*Required work*: Starting with the first line of the data that follows, transcribe every line verbatim until the line containing "Task: Open the Online" has been transcribed.

[[ Dataset entries, beginning ]]

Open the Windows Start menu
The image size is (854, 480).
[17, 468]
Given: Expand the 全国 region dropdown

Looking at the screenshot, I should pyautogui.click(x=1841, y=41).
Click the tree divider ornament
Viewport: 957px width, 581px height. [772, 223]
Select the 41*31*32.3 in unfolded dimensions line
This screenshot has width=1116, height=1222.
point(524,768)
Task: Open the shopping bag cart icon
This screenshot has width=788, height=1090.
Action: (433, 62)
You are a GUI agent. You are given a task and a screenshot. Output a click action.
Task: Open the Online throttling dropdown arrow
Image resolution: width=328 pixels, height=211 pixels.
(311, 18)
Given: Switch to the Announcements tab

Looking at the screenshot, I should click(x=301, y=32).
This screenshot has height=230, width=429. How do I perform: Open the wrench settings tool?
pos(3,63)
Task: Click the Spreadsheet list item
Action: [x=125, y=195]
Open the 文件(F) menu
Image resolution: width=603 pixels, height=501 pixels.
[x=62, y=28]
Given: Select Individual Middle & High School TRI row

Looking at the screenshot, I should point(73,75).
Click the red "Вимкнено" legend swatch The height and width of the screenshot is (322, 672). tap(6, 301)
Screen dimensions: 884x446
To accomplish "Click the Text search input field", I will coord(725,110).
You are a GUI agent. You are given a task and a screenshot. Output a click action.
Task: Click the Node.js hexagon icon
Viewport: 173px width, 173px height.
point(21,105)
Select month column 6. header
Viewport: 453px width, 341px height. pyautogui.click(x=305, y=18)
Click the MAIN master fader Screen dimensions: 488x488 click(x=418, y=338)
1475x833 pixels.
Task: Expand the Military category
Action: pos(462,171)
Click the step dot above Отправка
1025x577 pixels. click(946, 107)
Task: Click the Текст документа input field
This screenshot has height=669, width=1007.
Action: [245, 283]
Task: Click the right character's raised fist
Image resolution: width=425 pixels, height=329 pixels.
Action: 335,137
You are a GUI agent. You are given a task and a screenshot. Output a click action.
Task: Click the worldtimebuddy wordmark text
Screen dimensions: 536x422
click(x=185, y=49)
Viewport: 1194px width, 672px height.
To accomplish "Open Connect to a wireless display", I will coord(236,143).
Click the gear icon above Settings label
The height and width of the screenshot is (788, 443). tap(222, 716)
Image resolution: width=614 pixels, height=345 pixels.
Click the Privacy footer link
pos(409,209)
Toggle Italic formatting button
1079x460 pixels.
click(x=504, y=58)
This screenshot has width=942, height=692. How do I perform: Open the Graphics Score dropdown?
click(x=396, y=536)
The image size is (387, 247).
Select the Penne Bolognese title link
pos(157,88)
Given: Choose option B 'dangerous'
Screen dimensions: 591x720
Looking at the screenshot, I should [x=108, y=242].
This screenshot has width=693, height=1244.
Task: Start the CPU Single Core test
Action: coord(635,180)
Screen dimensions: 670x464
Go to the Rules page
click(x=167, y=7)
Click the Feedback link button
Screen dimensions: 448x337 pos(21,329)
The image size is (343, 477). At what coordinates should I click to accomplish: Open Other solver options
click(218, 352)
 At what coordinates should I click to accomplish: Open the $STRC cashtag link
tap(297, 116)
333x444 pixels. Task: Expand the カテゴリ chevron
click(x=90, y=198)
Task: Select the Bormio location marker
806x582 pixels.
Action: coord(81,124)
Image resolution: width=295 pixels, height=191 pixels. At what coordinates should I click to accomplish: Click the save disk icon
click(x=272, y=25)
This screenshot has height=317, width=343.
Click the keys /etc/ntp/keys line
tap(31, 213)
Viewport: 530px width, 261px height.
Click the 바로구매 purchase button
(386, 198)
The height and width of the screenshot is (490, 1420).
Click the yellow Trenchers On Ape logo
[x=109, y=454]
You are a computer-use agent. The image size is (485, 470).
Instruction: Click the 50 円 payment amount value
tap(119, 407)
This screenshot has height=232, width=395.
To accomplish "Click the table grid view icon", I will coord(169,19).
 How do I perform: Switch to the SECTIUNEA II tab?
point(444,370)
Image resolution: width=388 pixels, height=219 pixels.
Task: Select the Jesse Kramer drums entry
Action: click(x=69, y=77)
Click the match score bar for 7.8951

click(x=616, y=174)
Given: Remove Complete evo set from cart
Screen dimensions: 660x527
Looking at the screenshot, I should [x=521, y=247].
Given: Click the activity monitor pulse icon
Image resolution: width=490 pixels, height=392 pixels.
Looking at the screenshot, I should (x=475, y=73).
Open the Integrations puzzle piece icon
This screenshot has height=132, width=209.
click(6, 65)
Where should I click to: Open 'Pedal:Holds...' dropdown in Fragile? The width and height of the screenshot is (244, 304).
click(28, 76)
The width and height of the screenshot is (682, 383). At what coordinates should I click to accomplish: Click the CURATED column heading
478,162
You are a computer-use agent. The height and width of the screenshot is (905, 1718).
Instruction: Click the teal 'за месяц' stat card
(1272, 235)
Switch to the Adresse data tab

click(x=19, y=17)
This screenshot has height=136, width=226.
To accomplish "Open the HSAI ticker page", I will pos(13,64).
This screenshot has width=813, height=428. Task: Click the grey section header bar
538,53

[[ Dataset entries, end ]]

*Solution to this problem*:
Open the Windows Start menu
The image size is (854, 480).
[17, 468]
Given: Expand the 全国 region dropdown

Looking at the screenshot, I should pyautogui.click(x=1841, y=41).
Click the tree divider ornament
Viewport: 957px width, 581px height. [772, 223]
Select the 41*31*32.3 in unfolded dimensions line
This screenshot has width=1116, height=1222.
point(524,768)
Task: Open the shopping bag cart icon
This screenshot has width=788, height=1090.
Action: (433, 62)
You are a GUI agent. You are given a task and a screenshot. Output a click action.
Task: Open the Online throttling dropdown arrow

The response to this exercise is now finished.